China Unicom (Hong Kong) Limited (the “Company”) was listed on the New York Stock Exchange (stock code: CHU) and the Stock Exchange of Hong Kong Limited (stock code: 762) on 21 June 2000 and 22 June 2000 respectively.
The former US President issued an executive order 13959 (the “Executive Order”) on 12 November 2020, and subsequently the US Department of Treasury’s Office of Foreign Assets Control issued the guidance. The Executive Order and the guidance prohibit any transaction by any US person in publicly traded securities (including, among others, derivatives thereof) of certain Chinese companies, including the Company. The New York Stock Exchange (“NYSE”) staff determined that, based on the Executive Order and the guidance, it commenced the process to delist the Company’s American Depositary Shares (the “ADSs”) and suspended trading in the Company’s ADSs from 11 January 2021. In order to protect the interests of the Company and its shareholders, on 20 January 2021, the Company filed with the NYSE a written request for a review of the Determination by a Committee of the Board of Directors of the NYSE. On 6 May 2021, the Committee affirmed the determination to delist the Company’s ADSs. On 7 May 2021, NYSE filed a Form 25 with the US Securities and Exchange Commission to strike the Company’s ADSs from listing and registration. The delisting of the Company’s ADSs was effective 18 May 2021.
Since its listing in 2000, the Company has complied strictly with the laws and regulations, market rules as well as regulatory requirements of its listing venues, and has been operating in accordance with laws and regulations. The Company was disappointed by the Executive Order and NYSE decisions, which led to a negative impact on the trading prices of its ordinary shares and ADSs and harmed the interests of the Company and its shareholders. The Company will continue to pay close attention to the development of related matters and seek professional advice and reserve all rights to protect lawful rights of the Company.
The delisting of the Company’s ADSs has taken effect on 18 May 2021. The Company resolved to terminate the ADSs program and has given a notice to The Bank of New York Mellon, as the depository for the Company’s ADSs, for the termination of the ADS Program.
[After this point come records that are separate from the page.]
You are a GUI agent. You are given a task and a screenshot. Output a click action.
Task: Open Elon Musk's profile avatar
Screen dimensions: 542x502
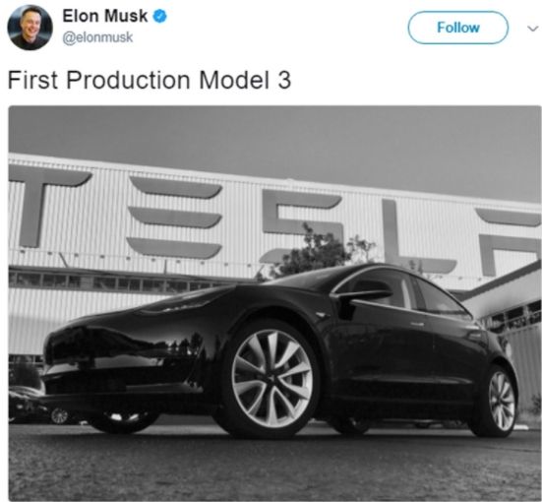pyautogui.click(x=30, y=28)
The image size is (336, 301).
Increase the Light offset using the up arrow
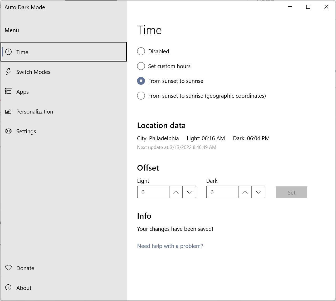tap(176, 192)
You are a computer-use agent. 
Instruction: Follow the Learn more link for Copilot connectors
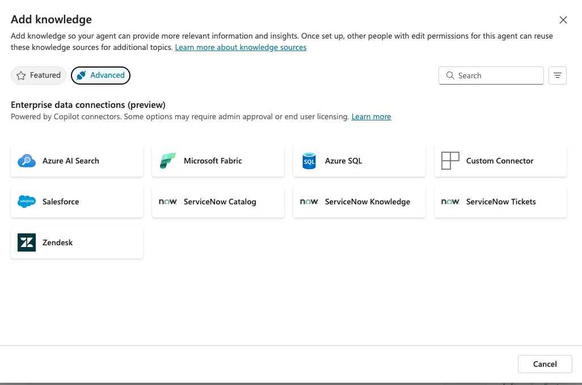coord(371,117)
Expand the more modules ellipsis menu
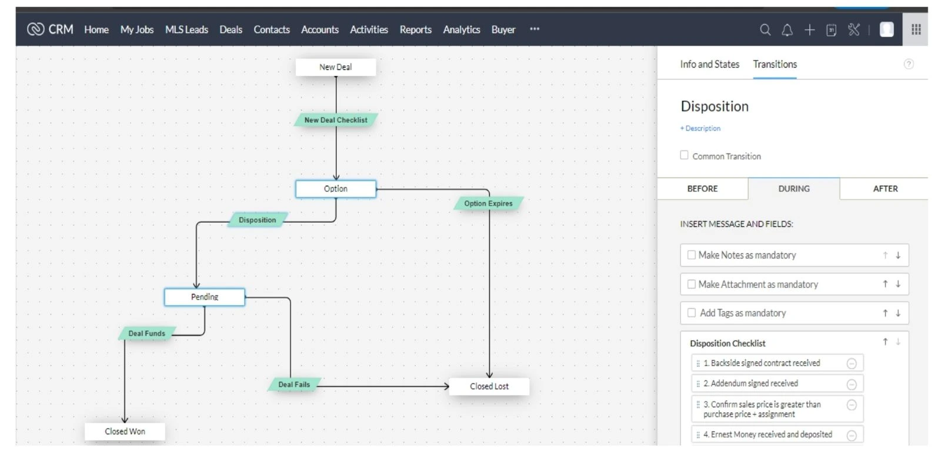941x462 pixels. point(534,29)
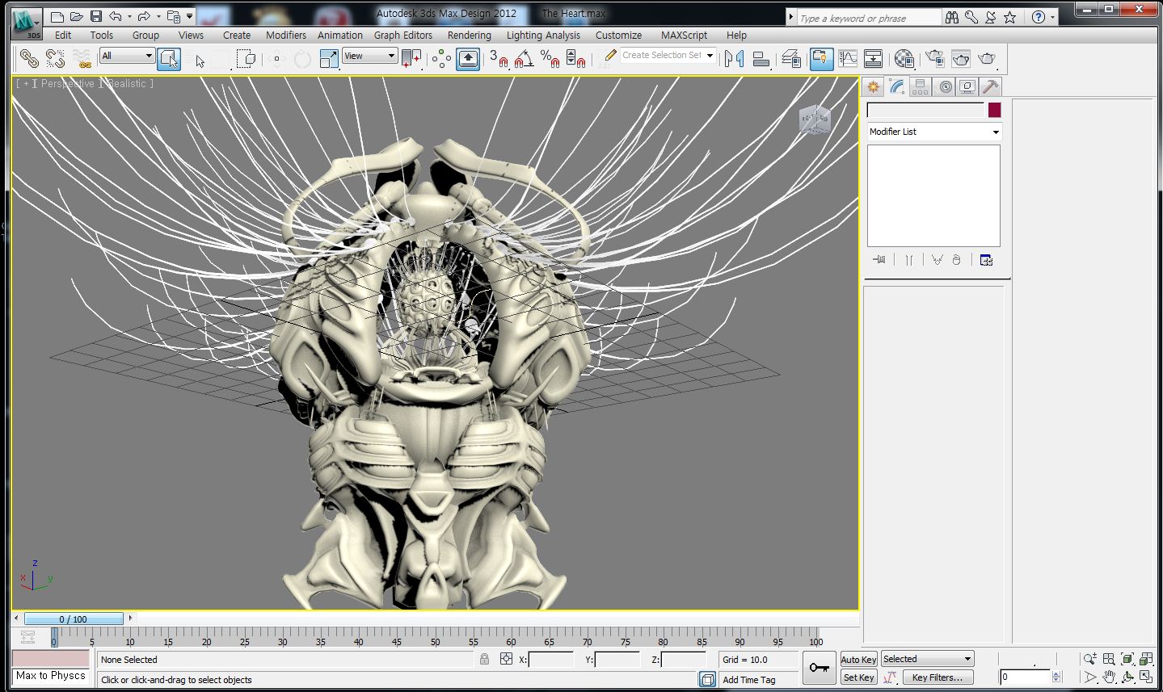Open Curve Editor from main toolbar
This screenshot has width=1163, height=692.
pos(848,58)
As at 20 July 2021, the amount of the Company’s ADSs in issue was approximately 4.2 million, which represented approximately 0.1% of the Company’s total issued shares. The Bank of New York Mellon has given a notice to all holders of ADSs that the ADS Program will terminate on 18 October 2021 (U.S. Eastern Time). Holders of ADSs will have the right, at least until the Termination Date, to return the ADSs to The Bank of New York Mellon in exchange for ordinary shares of the Company with each ADS returned to be exchanged into 10 ordinary shares of the Company in accordance with the terms and conditions of the deposit agreement. The Company’s ordinary shares are traded on The Stock Exchange of Hong Kong Limited. The Bank of New York Mellon expects to commence the sale of ordinary shares of the Company represented by the remaining ADSs as soon as practicable after the Termination Date, and will pay the net cash proceeds, after deducting applicable fees and expenses, to the holders of such remaining ADSs.
The contact details of the Bank of New York Mellon are as follows:
Shareholder Services, P.O. Box 505000, Louisville, KY 40233–5000
1-888-269-2377 (toll free in USA)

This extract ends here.